What is being asked
From the news item below on Russia's income tax, reproduce word for word the passage starting at "Russian Prime Minister" and ending at "the near future.".

Cash, Calculator, Pen

(Interfax – January 28, 2013)

Russian Prime Minister Dmitry Medvedev does not rule out that the issue of introducing a progressive personal income tax might be raised at some point, but not in the near future.

“At some point, of course, the issue of progress taxation might be put on the agenda, it seems to me that this is not a question for today because we could lose more than we would gain. In other words, our tax system in general remains fairly attractive and we would like to preserve these advantages for the time being,” Medvedev said in an interview with German newspaper Handelsblatt.

He remarked that the flat personal income tax rate was introduced in Russia more than ten years ago (in 2001) in order “to bring salaries out of envelopes and make them ‘white.'”

“We succeeded, everyone pays taxes now, since this tax is not high – 13%, both billionaires and regular people pay,” Medvedev said.

“We understand that objectively superrich people should share their wealth with less well-off people, with the budget. But for us it was more important for them to legalize these incomes. We succeeded in this and at the moment the issue of the day is not to immediately move to progressive taxation,” the prime minister said.

However, he said that “sooner or later this issue will come up, that’s obvious.”

Speaking about taxation of super incomes, he said the idea of a luxury tax is now being discussed. “This will perhaps make it possible to balance some kind of social interests. But in general this problem exists for all countries, even for those countries where there is a progressive system of taxation or super high tax, such as France. Nonetheless, the difference in incomes between the so-called top decile and the bottom decile in terms of wealth has increased by 30 times, I think, in the past 20 years,” Medvedev said.

Material shown

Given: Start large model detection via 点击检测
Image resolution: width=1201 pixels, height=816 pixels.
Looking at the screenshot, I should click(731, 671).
* * *
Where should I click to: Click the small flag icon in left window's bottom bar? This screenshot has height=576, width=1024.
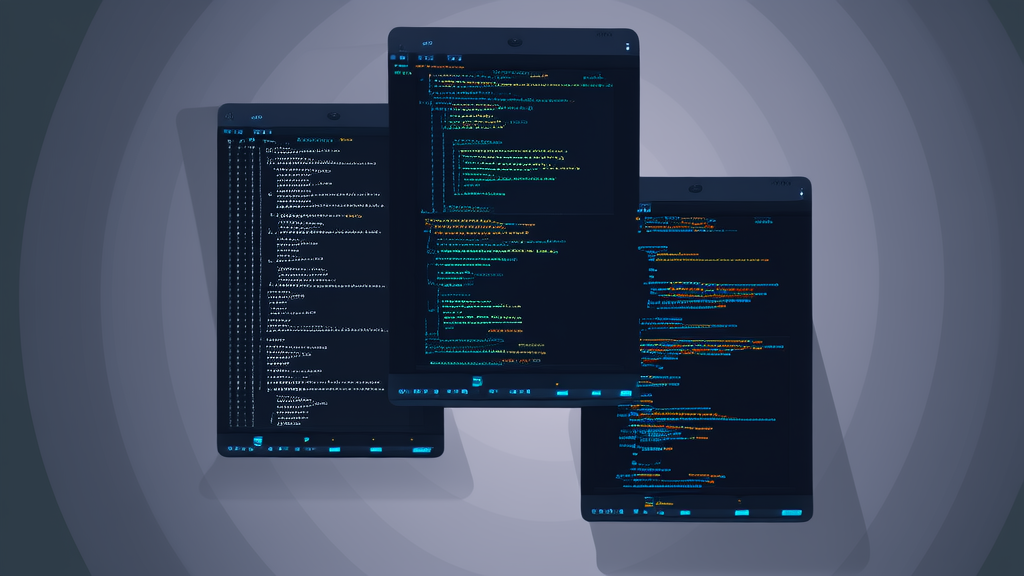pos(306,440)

Output of the task
Russian Prime Minister Dmitry Medvedev does not rule out that the issue of introducing a progressive personal income tax might be raised at some point, but not in the near future.